What is Union Busting?

by Caroline Ognibene , Mass JWJ Office Administrator

Union busting is disgusting! The practice of union-busting is a typical corporate response to worker unity and power. What exactly is it, and what can we do to support workers?

As #HotLaborSummer continues, with workers across the country organizing for their fundamental rights - and winning - executives are responding through a classic corporate strategy: union-busting.

What is union busting?

 

Some union busting techniques are outright illegal. The National Labor Relations Act ensures that you have the right to organize a union. Employers are not permitted to interfere with unionizing efforts, meaning that it is illegal for companies to surveil, spy on, fire, or otherwise discipline organizing employees; employers may not coerce, threaten, or retaliate against workers who support a union. Other techniques are more subtle. Employers frequently discourage unionizing through sly forms of rhetoric or propaganda that imply unionizing would hurt employees. Executives may pretend that the workplace is a family, and that a union is an unwelcome third-party interference that would hurt workers.

 

We know that union-busting strategy has nothing to do with the best interest of workers. Top level executives recognize that unions make it harder to exploit workers and manipulate inequitable earnings. Throughout the pandemic, workers across the country in various industries were forced into lethally precarious working conditions, from dangerous levels of exposure to unpredictable working hours and income. As these conditions came to a boiling point, workers fought back against corporate exploitation. Now, in what’s being celebrated as #HotLaborSummer, America is in the midst of a national working-class movement, driven by the power of united working people. Faced with this reckoning, executives at companies like Starbucks and Amazon are responding using clearly recognizable union-busting techniques.

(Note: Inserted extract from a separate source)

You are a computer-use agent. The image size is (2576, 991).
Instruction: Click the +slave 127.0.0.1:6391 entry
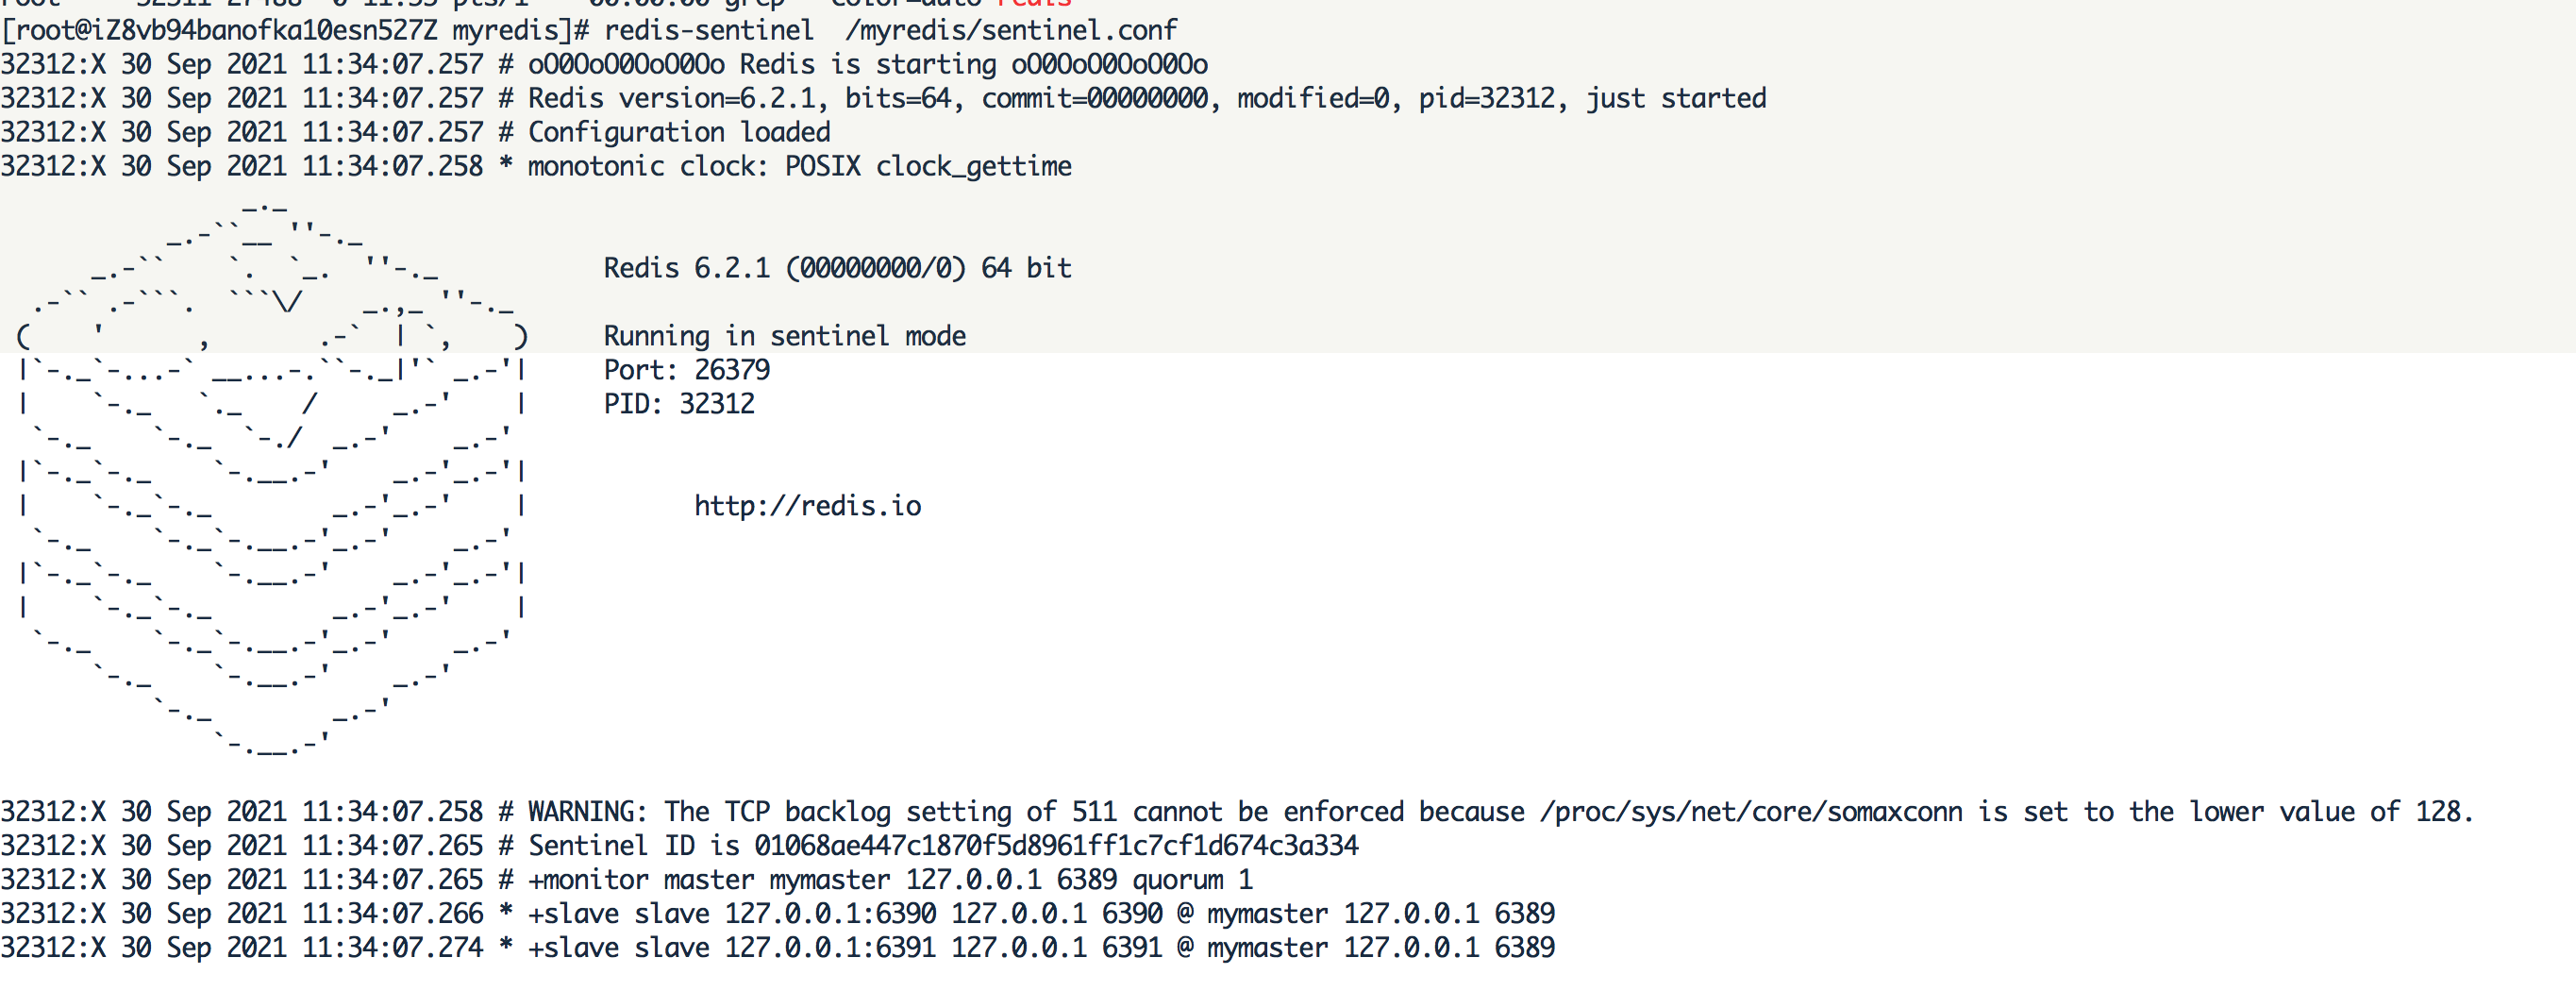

What union-busting is happening now?

 

Tech companies such as Google, Amazon, and Apple hired anti-union consultants, heightened worker surveillance, and distributed anti-union propaganda. Amazon has hired anti-union consultants, threatened termination for employees who voted in favor of unionizing, and required employees to sit through anti-union presentations. The National Labor Relations Board has found that Starbucks used “an expansive array of illegal tactics” in their union-busting, including closing unionizing stores and firing union activists.

 

Chipotle recently closed a store in Augusta, Maine, shortly after the workers there had filed for Chipotle’s first ever union election. As workers started to organize around the dangerous pandemic working conditions, the Trader Joe’s chairman and CEO Dan Bane sent a letter to all employees discouraging labor unions. Management at No Evil Foods consistently presented anti-union rhetoric and scare tactics. Delta launched an anti-union website and encouraged employees to buy video games instead of paying union dues.  Big Lots distributed anti-union brochures. In addition to attempting to classify workers as independent contractors rather than employees, Uber and Lyft have used union-busting techniques including ‘deactivating’ drivers who led unionizing efforts and distributing anti-union rhetoric. 

Although the Massachusetts Supreme Judicial Court ruled against Big Tech’s 2022 Massachusetts ballot question, we know that corporations in the gig economy and beyond will continue to ruthlessly stifle worker autonomy and unionizing movements. 


Mass JWJ is continuing #TheBigFightBack, our multiracial statewide movement against worker exploitation and for our communities. Greedy corporations with reckless disregard for worker safety and wellbeing cannot be allowed to dictate our society. As long as corporations fight their own workers, we will be here, fighting back. We hope you will be right there beside us.